Segnatamente, ad avviso degli Ermellini, la prima Corte d’Appello aveva correttamente identificato l’amministratore delegato quale titolare di una specifica competenza autonoma e diretta nella gestione del rischio da circolazione ferroviaria di talché non fosse necessario individuare i contenuti giuridici di una posizione di garanzia necessaria a fondare una responsabilità da condotta omissiva ma, diversamente, fosse bastevole individuare una regola cautelare (nel caso di specie, la regola cautelare dell’obbligo di tracciabilità fra cui rientra l’obbligo di adottare la documentazione attestante i requisiti di sicurezza in relazione alla manutenzione del carro quale requisito per la circolazione del vagone) la cui violazione legittimasse un addebito a titolo colposo.

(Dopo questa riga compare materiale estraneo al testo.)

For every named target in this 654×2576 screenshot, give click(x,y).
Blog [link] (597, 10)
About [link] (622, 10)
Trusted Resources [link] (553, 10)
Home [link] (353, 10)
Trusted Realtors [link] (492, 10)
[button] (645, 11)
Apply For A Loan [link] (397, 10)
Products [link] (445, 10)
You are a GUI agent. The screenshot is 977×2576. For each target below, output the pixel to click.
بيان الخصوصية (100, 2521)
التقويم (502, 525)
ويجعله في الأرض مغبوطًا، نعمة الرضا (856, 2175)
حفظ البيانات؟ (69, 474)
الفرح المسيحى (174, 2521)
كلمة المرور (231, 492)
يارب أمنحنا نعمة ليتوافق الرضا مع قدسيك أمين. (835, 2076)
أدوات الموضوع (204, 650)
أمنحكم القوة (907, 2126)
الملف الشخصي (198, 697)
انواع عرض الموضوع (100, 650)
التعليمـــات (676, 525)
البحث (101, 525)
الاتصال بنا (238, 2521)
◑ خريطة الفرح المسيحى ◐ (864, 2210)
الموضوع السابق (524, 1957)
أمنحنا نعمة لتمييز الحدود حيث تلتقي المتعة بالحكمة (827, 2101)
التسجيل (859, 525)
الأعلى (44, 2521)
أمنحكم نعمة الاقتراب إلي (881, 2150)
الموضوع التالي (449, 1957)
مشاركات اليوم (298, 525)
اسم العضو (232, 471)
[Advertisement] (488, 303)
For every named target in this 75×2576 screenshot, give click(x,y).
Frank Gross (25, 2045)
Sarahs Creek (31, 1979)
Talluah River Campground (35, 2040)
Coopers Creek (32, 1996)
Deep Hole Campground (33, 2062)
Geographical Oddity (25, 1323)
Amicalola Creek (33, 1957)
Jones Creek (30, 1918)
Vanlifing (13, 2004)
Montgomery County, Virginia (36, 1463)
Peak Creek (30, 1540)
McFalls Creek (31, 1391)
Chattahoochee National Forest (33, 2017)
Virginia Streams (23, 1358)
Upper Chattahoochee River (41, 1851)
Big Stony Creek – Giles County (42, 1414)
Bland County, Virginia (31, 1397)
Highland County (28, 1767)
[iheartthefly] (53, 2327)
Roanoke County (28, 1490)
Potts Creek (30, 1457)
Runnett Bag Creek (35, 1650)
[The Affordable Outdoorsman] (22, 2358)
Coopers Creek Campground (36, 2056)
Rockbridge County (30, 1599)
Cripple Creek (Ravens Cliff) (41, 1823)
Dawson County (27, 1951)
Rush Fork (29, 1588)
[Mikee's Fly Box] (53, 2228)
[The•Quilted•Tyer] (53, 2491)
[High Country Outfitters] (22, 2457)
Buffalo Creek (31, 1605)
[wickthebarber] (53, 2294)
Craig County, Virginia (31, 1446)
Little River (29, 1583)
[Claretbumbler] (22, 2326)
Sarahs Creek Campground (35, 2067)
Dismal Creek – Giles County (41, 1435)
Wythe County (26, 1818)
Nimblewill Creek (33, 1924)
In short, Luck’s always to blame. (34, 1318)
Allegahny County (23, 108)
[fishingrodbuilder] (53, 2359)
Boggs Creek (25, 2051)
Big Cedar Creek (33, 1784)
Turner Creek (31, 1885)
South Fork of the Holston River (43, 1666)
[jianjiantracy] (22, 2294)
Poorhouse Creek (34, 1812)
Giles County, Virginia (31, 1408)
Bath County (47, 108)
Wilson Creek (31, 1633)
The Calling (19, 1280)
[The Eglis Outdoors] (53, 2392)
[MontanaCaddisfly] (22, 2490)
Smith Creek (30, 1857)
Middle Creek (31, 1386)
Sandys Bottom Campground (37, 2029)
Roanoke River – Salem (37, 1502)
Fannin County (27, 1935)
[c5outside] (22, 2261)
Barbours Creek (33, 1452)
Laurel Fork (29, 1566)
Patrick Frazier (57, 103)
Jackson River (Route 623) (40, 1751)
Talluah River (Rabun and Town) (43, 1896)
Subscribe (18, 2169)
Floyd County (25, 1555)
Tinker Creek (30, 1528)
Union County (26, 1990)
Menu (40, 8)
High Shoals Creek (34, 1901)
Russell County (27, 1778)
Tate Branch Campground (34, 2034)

In definitiva, le due pronunce in commento (ossia la Cassazione – Sez. IV Pen. n. 32899/2021 e la sentenza della Corte d’Appello di Firenze in sede di rinvio) segnano un importante mutamento giurisprudenziale nella misura in cui – prescindendo dai canoni di contestazione della responsabilità penale a titolo omissivo per violazione dei doveri giuridici fondanti una posizione di garanzia ex art. 40 co. 2 c.p. – teorizzano una peculiare responsabilità dall’A.D. della holding per condotta commissiva, derivante dal colposo esercizio dei poteri di direzione e coordinamento all’interno dei contesti dei gruppi societari fondanti una specifica competenza (diretta e autonoma) nella gestione delle aree di rischio-reato.